RedFox20 avatar May 06 '21 23:05 RedFox20

This is interesting, however I don’t really understand what might be failing here.

  1. JSON does not mandate that you html-escape ampersands.
  2. However, JSON mandates that unicode escapes have 4 digits, your method only uses 2 digits.

Related, you use an explicit & 0xff on an unsigned char. I wonder why that would be needed? In general, we assume strings to be valid JSON.

In any case, you mentioned that you are running a self-hosted sentry. Which version is that?

Can you maybe provide an example envelope that I can try to reproduce this?

Swatinem avatar May 07 '21 11:05 Swatinem

So I ran some tests with SaaS Sentry: Ampersands in values are supported just fine (tested with tags)

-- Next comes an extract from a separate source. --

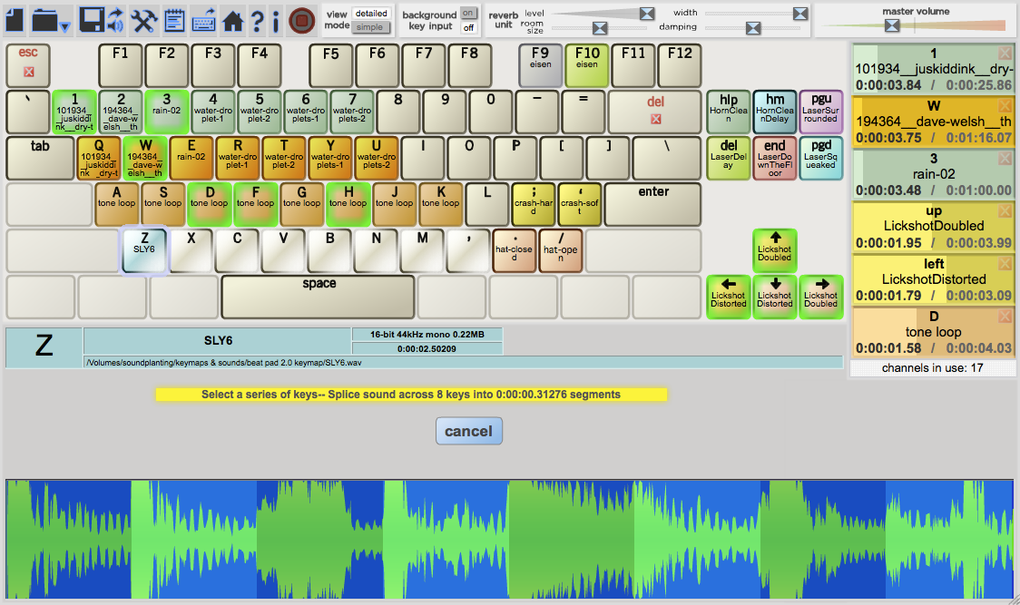Viewport: 1020px width, 605px height.
Task: Open preferences with the hammer and wrench icon
Action: (144, 20)
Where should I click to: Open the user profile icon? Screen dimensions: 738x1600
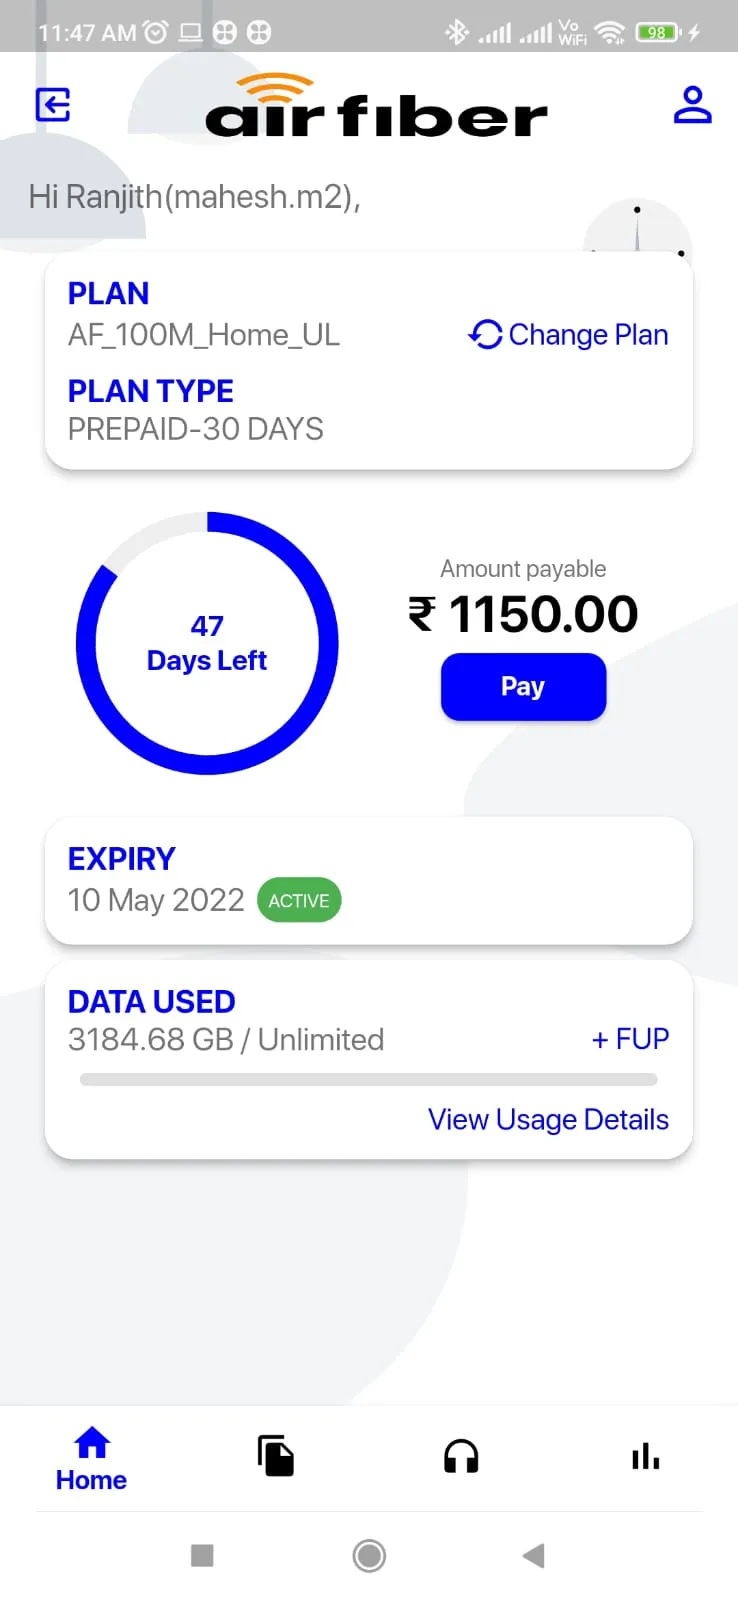click(x=692, y=105)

Bildschirmfoto 2021-05-07 um 13 33 27

And Sentry does accept 2-digit unicode escapes, which means it is more accepting than for example firefox:

Bildschirmfoto 2021-05-07 um 13 33 50

Swatinem avatar May 07 '21 11:05 Swatinem

Thanks for pointing that out, I will use "\\u00%02x" instead :)

We are running Sentry 21.3.1 7e5ca7e self-hosted

Can you test invalid character 0xff inside breadcrumbs and ampersand inside stacktrace function name please? Those were the two instances where I noticed the failures, perhaps it does not happen with tags.

I will post an example envelope as soon as possible.

RedFox20 avatar May 07 '21 11:05 RedFox20

Here is an example envelope with an invalid character in breadcrumb and also an ampersand in the stack trace. It does not appear in Sentry Issues. When I sanitize the strings, the issue appears correctly in Sentry Issues.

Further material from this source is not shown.